- _Source document_
---+---

Makeun v. State

98 A.D.2d 583 | N.Y. App. Div. | 1984

OPINION OF THE COURT

Gibbons, J.

The primary issue to be resolved on this appeal is whether a defendant tort-feasor who settles with the plaintiff after a jury verdict of negligence but prior to an adjudication as to damages may be entitled to contribution against another tort-feasor. Our conclusion is that contribution in such circumstances is not permitted under the current statutory law of this State.

On January 28, 1975, Marion Thorp, while a passenger in a motor vehicle owned by her and operated by her daughter, Linda Thorp, sustained personal injuries when the Thorp vehicle struck a tree on the easterly side of *584Route 17A, in the Town of Goshen, in or about the area of premises owned by claimant Floyd Makeun. Marion Thorp thereafter commenced an action against Makeun in the Supreme Court, Orange County. In her verified complaint, Marion Thorp averred that the injuries she sustained were proximately caused by the negligence of Makeun. It was specifically alleged, inter alia, that the vehicle in which Marion Thorp was traveling went off the road because water, allegedly flowing from Makeun’s land, had accumulated and frozen on the traveled portion of Route 17A, causing a slippery, dangerous and hazardous condition. Makeun instituted a third-party action against the driver of the Thorp vehicle, Linda Thorp.

The jury trial of the Thorp v Makeun and Makeun v Thorp actions was bifurcated and, after a trial on the issue of negligence only, the jury determined that Makeun was 65% responsible for the accident and third-party defendant Linda Thorp was 35% responsible. On December 27, 1978, a judgment was entered on the issue of negligence only. For reasons not indicated in the record, trial on the issue of damages was not commenced until January 21, 1980.

---+---

- _Challenges_
1. In the court opinion, what share of responsibility for the accident did the jury assign to Makeun?
2. Print the court opinion's text from "The primary issue" up to and including "of this State.".

- _Source data_

---+---

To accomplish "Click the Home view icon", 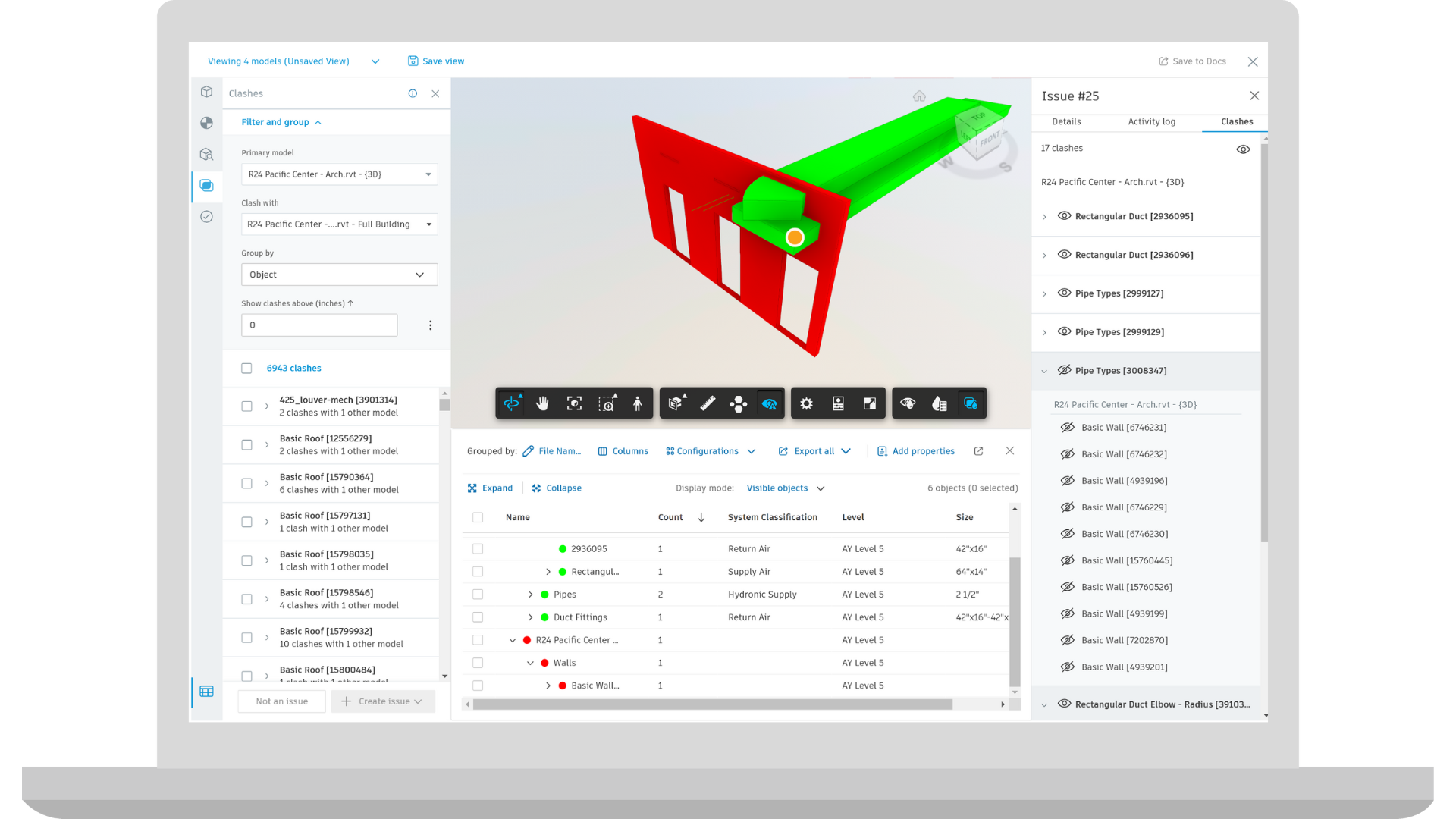I will pyautogui.click(x=919, y=96).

---+---

- _Problem solutions_
1. 65%

2.
The primary issue to be resolved on this appeal is whether a defendant tort-feasor who settles with the plaintiff after a jury verdict of negligence but prior to an adjudication as to damages may be entitled to contribution against another tort-feasor. Our conclusion is that contribution in such circumstances is not permitted under the current statutory law of this State.